Others liked Larsson's suspense crime novels.
"I devoured Stieg Larsson's books -- 'The Girl with the Dragon Tattoo' and 'The Girl Who Played with Fire.' The story line is gripping, the characters are unique, and the story has lots of twists and turns," said Beth Chappell, president and CEO of the Detroit Economic Club.
Robert Bobb, emergency financial manager of Detroit Public Schools, looked for inspiration and insight into race relations: "The Global Achievement Gap" by Tony Wagner; "The New Jim Crow" by Michelle Alexander, and "Sixty Feet, Six Inches" by baseball hall of famers Bob Gibson and Reggie Jackson, which talks about America's favorite pastime.
It was all business for Sandy Baruah, president and CEO of the Detroit Regional Chamber: "The End of the Free Market: Who Wins the War Between States and Corporations" by Ian Bremmer.

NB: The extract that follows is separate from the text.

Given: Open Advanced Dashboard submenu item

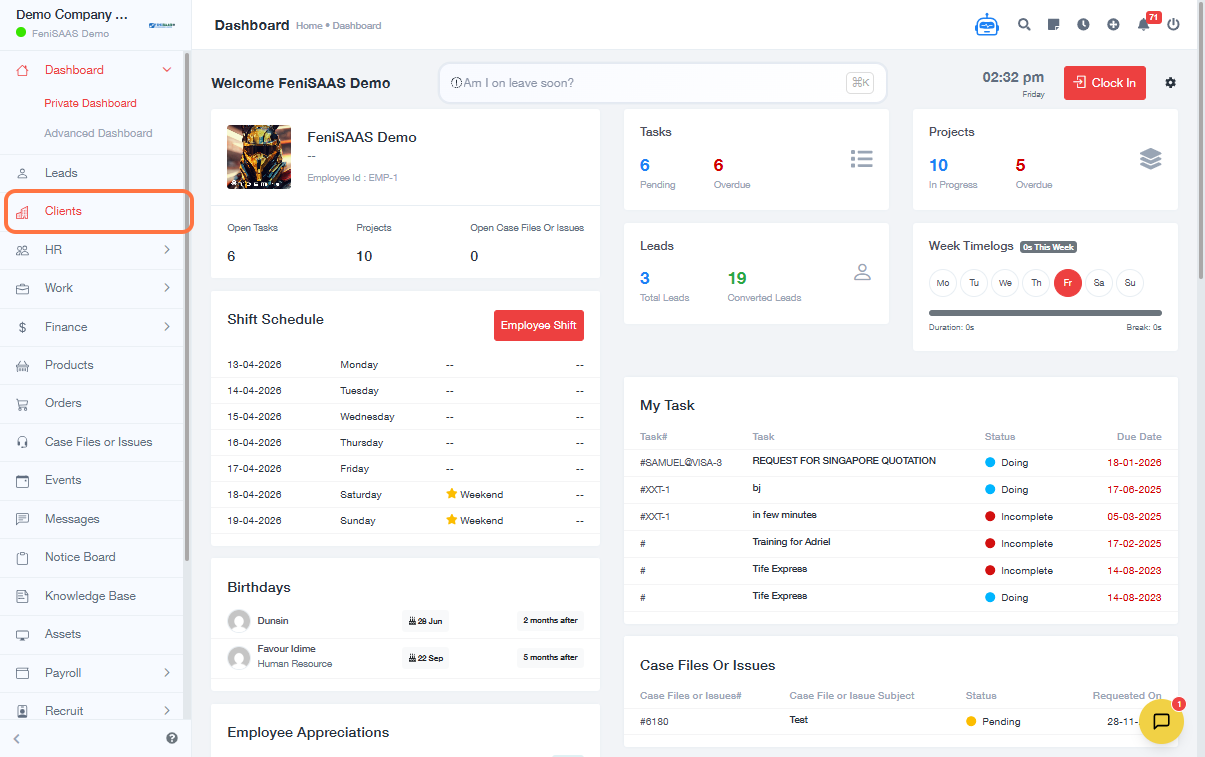Looking at the screenshot, I should [98, 133].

Dave Hunke, former Detroit Free Press publisher and now president and publisher of USA Today, was captivated by "Island Beneath the Sea" by Isabel Allende.
"It's a tough journey. Need I say more?" said Hunke of the novel that deals with an orphaned slave who makes the journey from pre-revolutionary Haiti to New Orleans in her quest for freedom.
Finally, showing reading is a family affair, Barack Obama was spotted in a bookstore on Martha's Vineyard, Mass., picking up "Freedom" for himself and "The Red Pony" by John Steinbeck for his daughters.